* _节选原文_:
━━━━━━━━━━━━━━━━━━━━━━━━━━━━━━

1.噬菌体在制备用于预防和治疗由对这些噬菌体敏感的致病性细菌菌株引起的农场动物的感染的制剂中的用途，其中所述制剂以旨在有利地以24小时的时间间隔经由浸泡给予有生命危险的动物的形式制备，并且所用的噬菌体是选自以下述保藏号保藏于波兰微生物保藏中心的组的噬菌体菌株：F/00096 (25AhydR2PP菌株)、F/00094 (50AhydR13PP菌株)、F/00098 (22PfluR64PP菌株)、F/00099 (67PfluR64PP菌株)、F/00100 (71PfluR64PP菌株)、F/00095 (98PfluR60PP菌株)和F/00101 (60AhydR15PP菌株)。

2.根据权利要求1所述的用途，其中所述农场动物为鱼类。

3.根据权利要求2所述的用途，其中鱼类养殖中的感染是气单胞菌和假单胞菌的致病性菌株的感染。

4.根据权利要求3所述的用途，其中所述致病性菌株是嗜水气单胞菌(Aeromonas hydrophila)、杀鲑气单胞菌(Aeromonas salmonicida)或荧光假单胞菌(Pseudomonas fluorescens)的菌株。

━━━━━━━━━━━━━━━━━━━━━━━━━━━━━━

* _现有记录_:

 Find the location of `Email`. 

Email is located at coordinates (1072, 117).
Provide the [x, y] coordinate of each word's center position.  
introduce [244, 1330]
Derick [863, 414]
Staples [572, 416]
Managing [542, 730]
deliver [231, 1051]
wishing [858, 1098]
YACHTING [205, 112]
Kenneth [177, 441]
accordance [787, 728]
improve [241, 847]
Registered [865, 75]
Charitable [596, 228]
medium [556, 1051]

━━━━━━━━━━━━━━━━━━━━━━━━━━━━━━

* _练习要求_:
[a] 在这段关于噬菌体用途的权利要求中，制剂以什么方式给予有生命危险的动物？
[b] 续写节选原文中关于噬菌体用途的权利要求，从第4项之后写起。

* _参考答案_:
[a] 经由浸泡给予，有利地以24小时的时间间隔进行。

[b]
5.噬菌体在制备用于通过刺激先天免疫系统和体液免疫系统两者来刺激鱼类对感染的免疫力的制剂中的用途，其中所用的噬菌体菌株选自以下述保藏号保藏于波兰微生物保藏中心的组：F/00096 (25AhydR2PP菌株)、F/00094 (50AhydR13PP菌株)、F/00098(22PfluR64PP菌株)、F/00099 (67PfluR64PP菌株)、F/00100 (71PfluR64PP菌株)、F/00095(98PfluR60PP菌株)和F/00101 (60AhydR15PP菌株)。

6.噬菌体菌株，其选自以下述保藏号保藏于波兰微生物保藏中心的组：F/00096(25AhydR2PP菌株)、F/00094 (50AhydR13PP菌株)、F/00098 (22PfluR64PP菌株)、F/00099(67PfluR64PP菌株)、F/00100 (71PfluR64PP菌株)、F/00095 (98PfluR60PP菌株)和F/00101 (60AhydR15PP菌株)。